At the very least tobacco use is an important confounding issue, yet is never acknowldged as such.

I would also draw attention to the point made at the start of this blog regarding other cannabinoids present in cannabis. Although acknowldged at the start the term "cannabis" is used throughout as as if we are talking about a single, consistent, product here and we are not. The term "cannabis" can mean varieties with virtually no CBD to almost equal proprtions of THC and CBD. I would argue that without knowing the variety of cannabis consumed making a definitive statement about the relationship between cannabis and menatl health is never going to be easy. Of course, to accept this is to draw attention to the problems caused by prohibition, so the cynic in me concludes it's unlikely to be acknowledged...

I take on board that point. Of course 'cannabis' as a whole refers to all cannabinoids, but this blog's aim was to highlight the studies on this issue; almost all the longitudinal studies used the term 'cannabis', and very few examined the variety of cannabis used, unfortunately. We do believe that CBD has not received as much attention as it deserves, and that's the reason we intend on discussing cannabinoids (other than THC) and mental health at a later date.

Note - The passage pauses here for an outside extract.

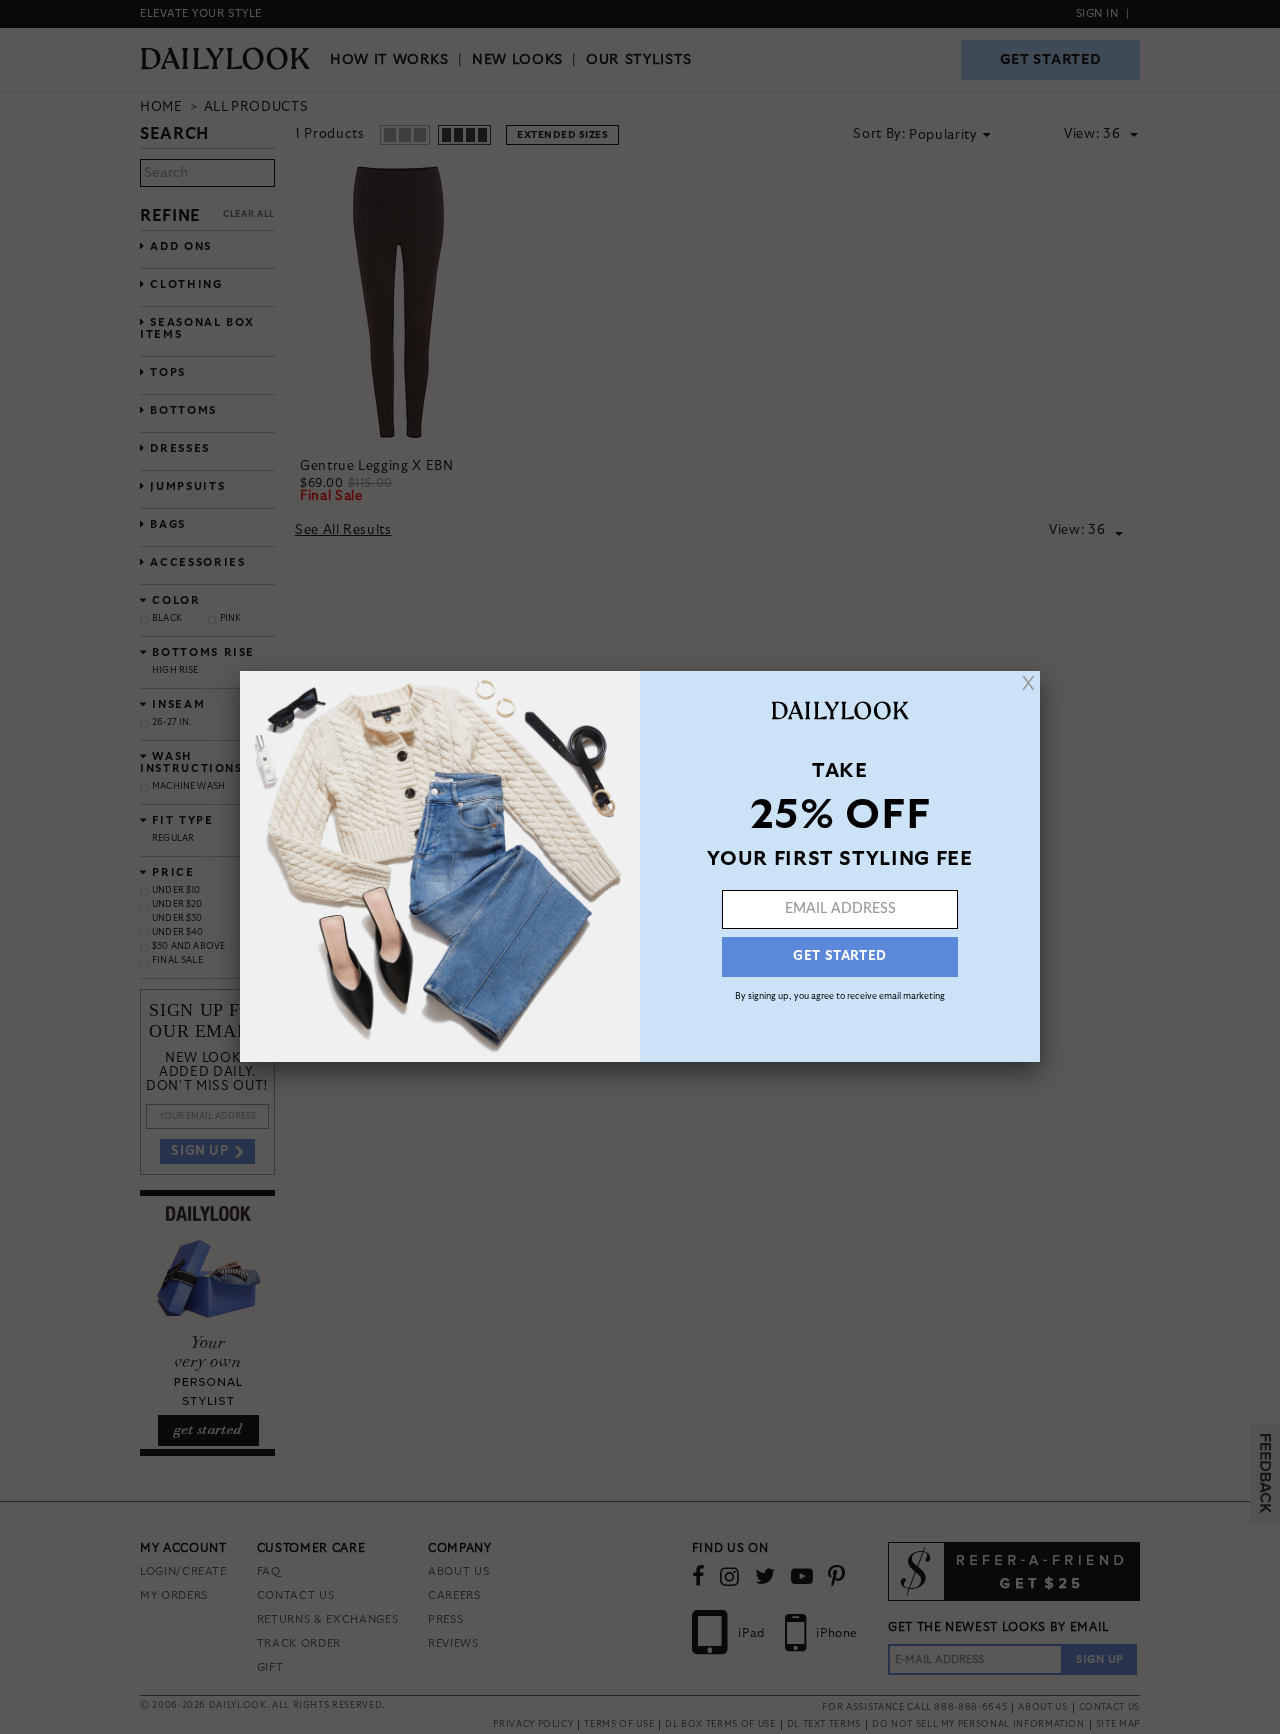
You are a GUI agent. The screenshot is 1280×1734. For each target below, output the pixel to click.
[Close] (1028, 683)
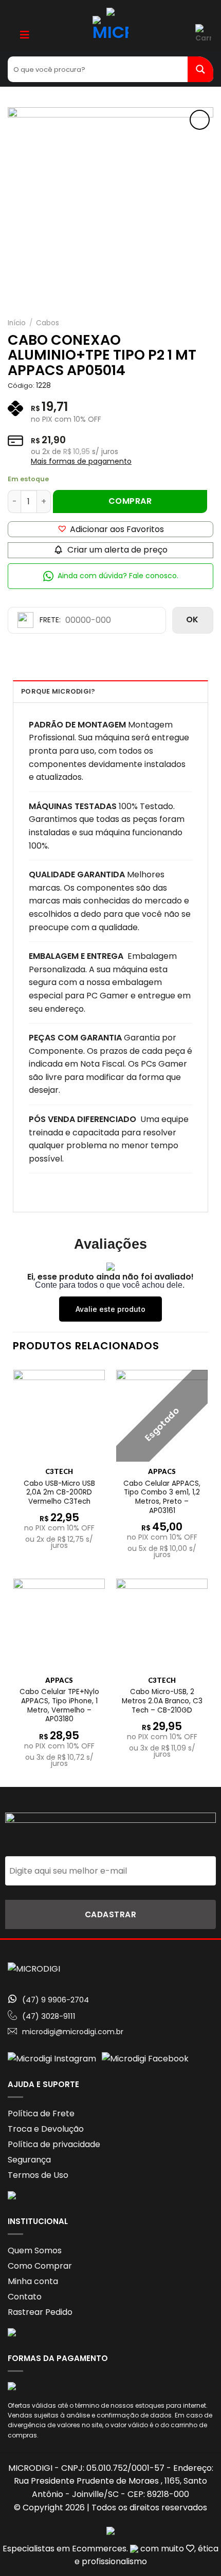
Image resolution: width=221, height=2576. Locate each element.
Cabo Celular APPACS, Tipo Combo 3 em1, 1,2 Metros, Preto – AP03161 (161, 1497)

I understand that, it was just for anyone else who may come across this article. I agree with you also, the CBD content is everything. THC is one chemical it will not produce nearly as wide a range of subjective effects.

Cannabis does not cause anything but happy, hungry & sleepy people!
The problems come from having to associate with criminals to get it, being affraid of getting caught & all the other things that go with keeping secrets and avoiding the law!
I have met people who will flip out on me for using cannabis! The same people usually have a beer in one hand & a cigarette in the other!
Lucky for me I'm a happy head strong individual with an education & a good job.
If I was a kid from a broken home surrounded by future criminals then it would possibly be a different story! Not that under 18's should be using it!
I'm tired of cannabis getting blamed for societies ills. The herb has been used since the beginning of human civilization before alcohol, before tobacco, before tea & most definitely before coffee-eurgh! This government has systematically destroyed the average British family as well the economy! Alcohol & tobacco cause more problems even coffee or lack of will make a person crazy, but lets keep blaming cannabis because you cant patent cannabis.....unless your Monsanto & GW pharmaceuticals!

PS.......People do realise that CBD turns into THC as part of its breakdown!

It is known that we can be possessed by angels.. You have to use sense , prays , meditation and love from your mind heart body and soul to get rid of the bad angels(gjins) that lead to missbelief weekness and bad at the end. Egjins the good angels is who you want to be lead of. There are people who are so overtaken by these bad angels that you can notice by the way the act talk ect... You can specially notice if a person is possessed and se the difference and shift more clearly when the person is intoxicated.. So why do we who are strong hace to suffer for those people? I need the weed and only the WEED cause of painreliefe.. And these Shrinks.. Doktors ect just lie and give people different diognessis and play along with the moneymaking and counter religion.

Informative blog for me. Thanks a lot for sharing.

Thanks for this article. I'd also like to express that it can often be hard if you are in school and simply starting out to initiate a long credit standing. There are many students who are just trying to endure and have an extended or favourable credit history are often a difficult matter to have. fkedfegdccce

Add new comment

Plain text

  • No HTML tags allowed.
  • Web page addresses and e-mail addresses turn into links automatically.
  • Lines and paragraphs break automatically.
Refresh Type the characters you see in this picture.
Type the characters you see in the picture; if you can't read them, submit the form and a new image will be generated. Not case sensitive.  Switch to audio verification.